Supplemental home oxygen is widely used and known to be safe. In a trial of 204 ED patients with primary headache disorders (47% tension, 27% migraine, 1% cluster, and 25% undifferentiated headaches), oxygen therapy resulted in a significant improvement in pain scores, and had a lower requirement for rescue analgesics (8). A Cochrane analysis of 11 clinical trials involving 209 participants with migraine or cluster headache found that hyperbaric oxygen therapy was effective in relieving pain, but its high cost and poor availability are major limitations (9). The encouraging results of our trial should prompt further trials to determine the efficacy of high-flow oxygen inhalation (a relatively low-cost and widely available treatment) in patients with acute migraine.
Clinical implications
Home-based oxygen therapy appears feasible, safe, and potentially effective for patients with episodic migraine with and without aura. Additional studies are warranted to investigate hyperoxia’s therapeutic potential and mechanisms in migraine. If confirmed, inhaled oxygen may become a low-cost and widely available alternative or adjunctive treatment for migraine.
Footnotes
Acknowledgment
We are grateful to Praxair Inc (Healthcare Services Division) for providing the specially designed E-cylinders used in this trial.

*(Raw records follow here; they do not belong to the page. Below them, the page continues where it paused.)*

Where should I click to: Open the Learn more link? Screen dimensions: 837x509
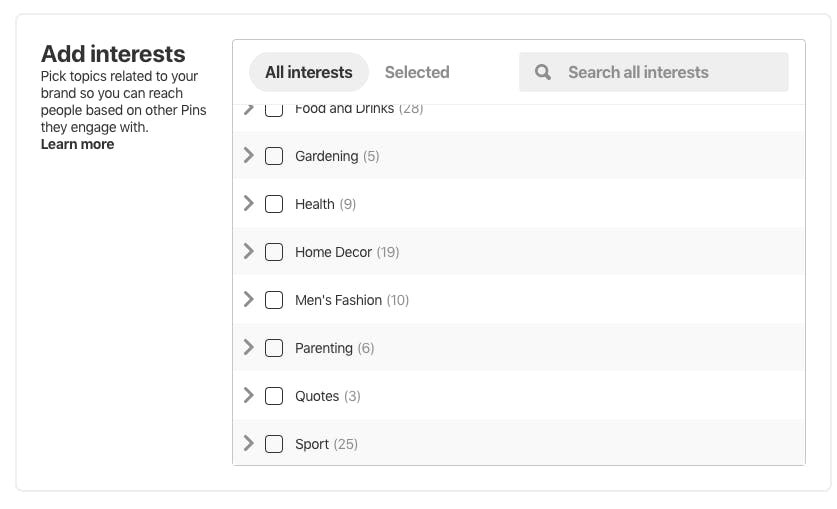[x=77, y=144]
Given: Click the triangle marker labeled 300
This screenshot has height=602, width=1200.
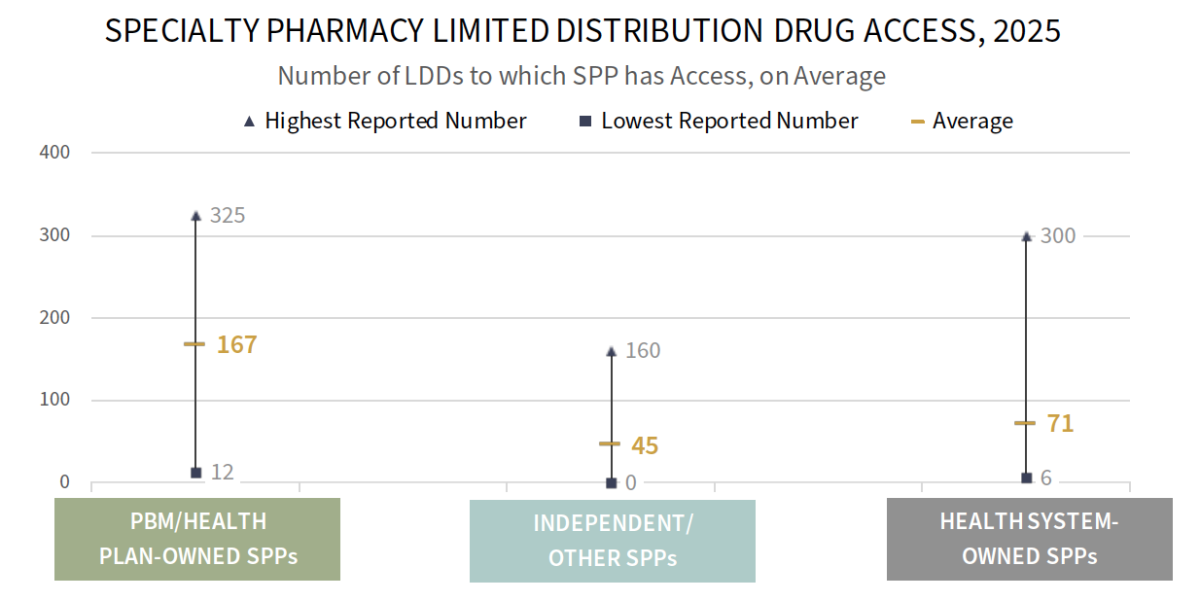Looking at the screenshot, I should point(1026,236).
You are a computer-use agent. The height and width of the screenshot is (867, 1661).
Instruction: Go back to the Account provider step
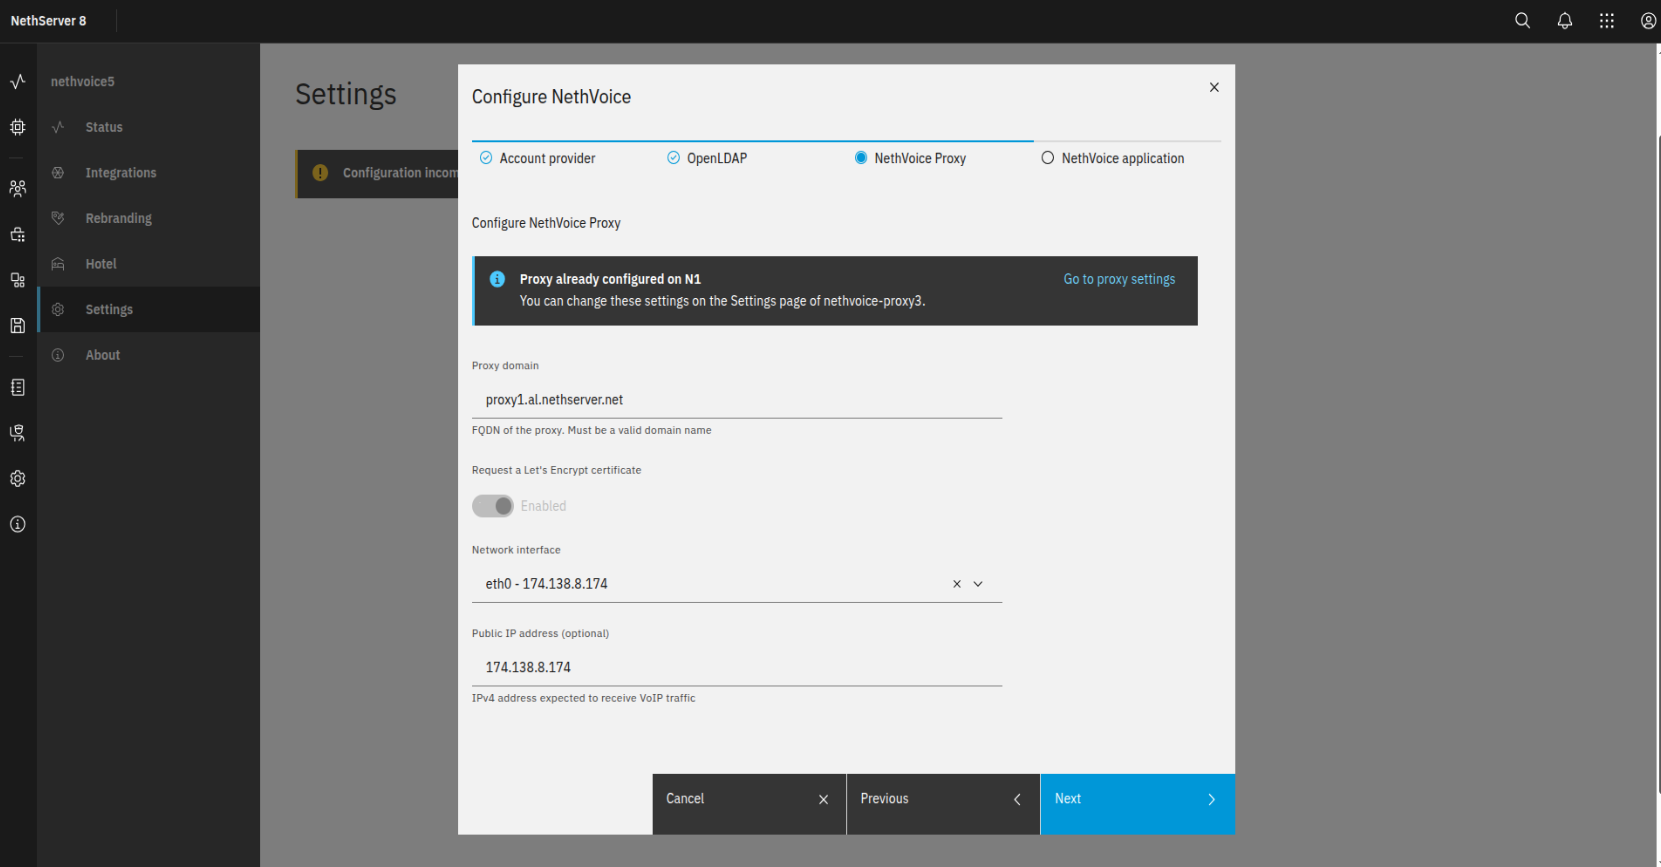tap(546, 158)
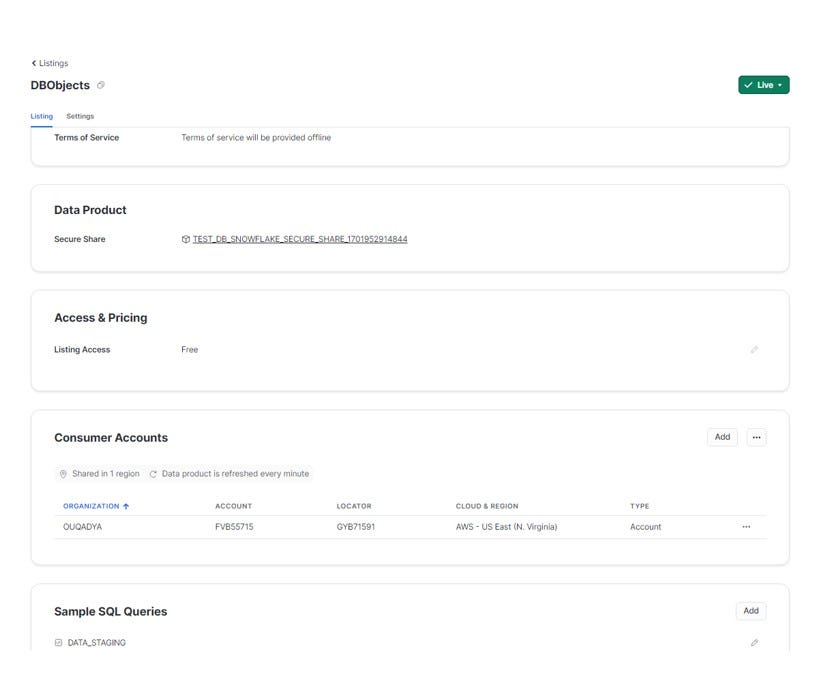Open the TEST_DB_SNOWFLAKE_SECURE_SHARE link
This screenshot has height=675, width=823.
[300, 239]
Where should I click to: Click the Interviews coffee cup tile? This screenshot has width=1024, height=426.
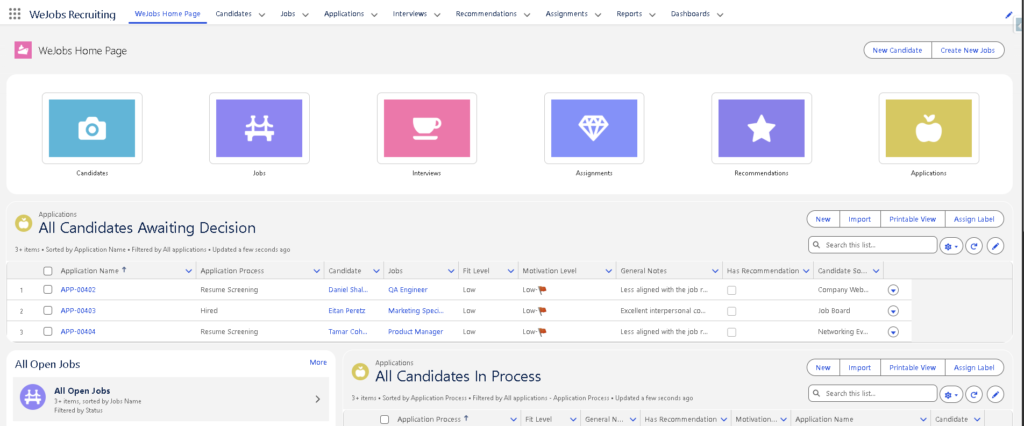426,129
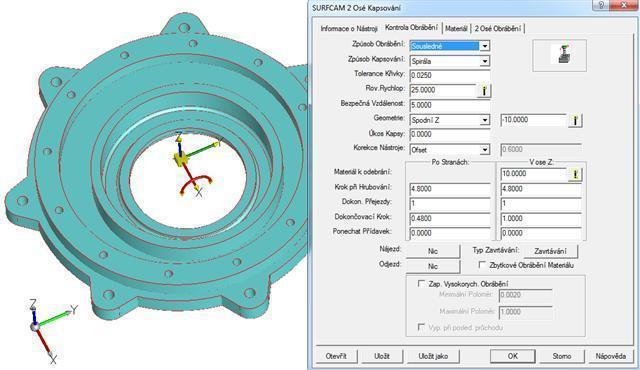Click the Tolerance Křivky input field

[x=450, y=75]
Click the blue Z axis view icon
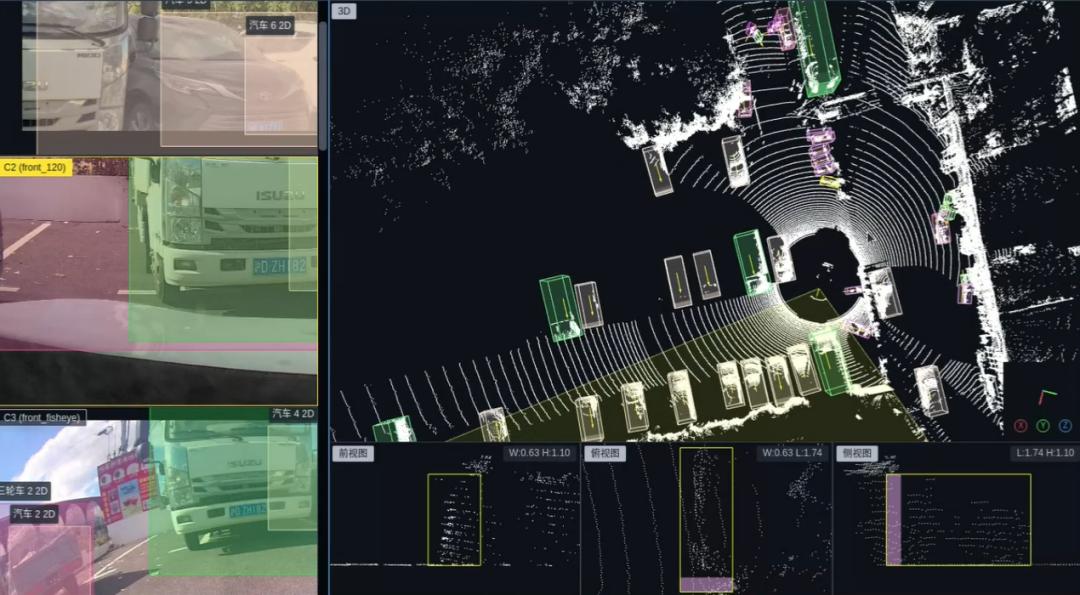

Declaration of conflicting interests
The authors declared the following potential conflicts of interest with respect to the research, authorship, and/or publication of this article: Ms Mills, Dr Chen and Dr Topcuoglu report no disclosures. Dr Singhal has served as medicolegal expert witness; has served as a consultant for Biogen and Dock Technologies; his wife holds stock/stock options in Biogen; has received remuneration for lectures and book chapters from Sun Pharmaceuticals Inc, Medlink Inc, UptoDate, and the American Academy of Neurology; and has received research support from Pfizer Inc and Boehringer-Ingelheim Inc. Dr Goldstein has served as a consultant for CSL Behring and Boehringer Ingelheim Inc. Dr Kacmarek is a consultant for Covidien and OrangeMed.
Funding
The authors disclosed receipt of the following financial support for the research, authorship, and/or publication of this article: Dr Singhal has received support from the National Institutes of Health (NIH)-National Institute of Neurological Disorders and Stroke (NINDS) (grant numbers U10-NS086729, R01-NS051412, P50-NS051343, R01-NS059775, R21-NS077442, R01-DC012584, and R21-NS085574). Dr Maas has received support from NIH-NINDS (grant numbers P50NS051343 and K23NS092975). Dr Goldstein has received research support from Boehringer Ingelheim Inc and NIH (grant numbers U10 NS080369). Dr Ayata has received research support from NIH-NINDS (grant numbers P01 NS055104, R21NS087344, R01NS091230, and R01 EB018464), Heitman Foundation, Fondation LeDucq, and ElectroCore LLC. Dr Kacmarek has received research grants from Covidien and Venner Medical.